YUV 4:2:2 v210 10-bit packed decoder in GLSL

This is what I’ve done in a sunny day, when I’ve been asked to investigate and make a prototype of a YUV –> RGB 4:2:2 v210 converter to RGB in GLSL.

Following are some raw references to know more about the YUV standard and differences with YCbCr, a description of the memory layout of packed YUV 10-bit and the necessary informations to convert YUV to RGB:

YUV format:
- http://www.fourcc.org/yuv.php
- https://msdn.microsoft.com/en-us/library/windows/desktop/bb970578(v=vs.85).aspx
YUV pixel format v210:
- http://wiki.multimedia.cx/?title=V210
- http://www.digitalpreservation.gov/formats/fdd/fdd000353.shtml
- http://www.fourcc.org/yuv.php#V210
- example of v210 video: http://samples.mplayerhq.hu/V-codecs/v210/
- Apple technical note; it’s the best source of information about the memory layout
Implementation
- planar YUV 8-bit decoder in GLSL: https://code.google.com/p/o3d/source/browse/trunk/samples_webgl/shaders/yuv2rgb-glsl.shader?r=219
- Some interesting implementations with SIMD instructions: http://www.mikekohn.net/stuff/image_processing.php

The following is a short schema of the memory operations to perform, considering that the single Y,U,V channels are 10-bit wide.

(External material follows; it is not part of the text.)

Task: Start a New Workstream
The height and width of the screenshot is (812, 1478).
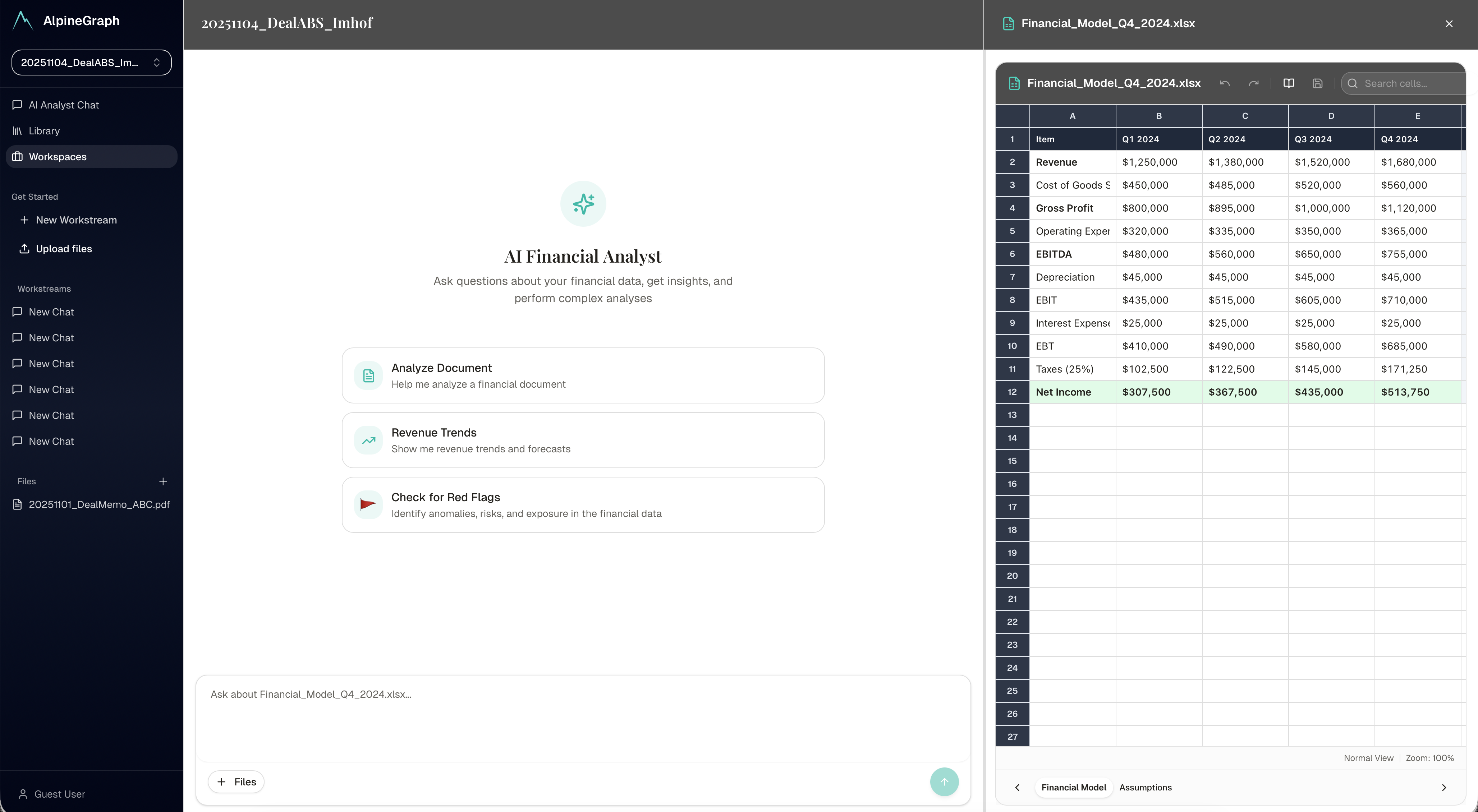Action: (x=75, y=220)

I’m not sure that matrix coefficients are the correct ones, however they could be changed as required, even passed to the shader in a uniform variable.

Some notes about the compute shader I’ve done:

take an image1d as the input buffer containing the YUV encoded buffer (data_in)
the output is placed in the image2d (data_out)
as W,H are the image sizes, each workgroups is 6×1 sized; the size is selected because the decoding pattern is repeated every 6 pixels
the input YUV buffer is readed with a linearized mapping from the x,y pixel coordinates
the shader execution is divided in two steps:
the first step is a parallel load to a shared memory, that use 4 of 6 threads; I use a pre-calculated indexes buffer to copy each YUV components in 1 (Y) or 2 (U and V) location, avoiding unnecessary control divergence. A barrier is placed after the load phase
then all the 6 threads in the workgroup, one for each pixel, execute the YUV → RGB conversion, using a map matrix.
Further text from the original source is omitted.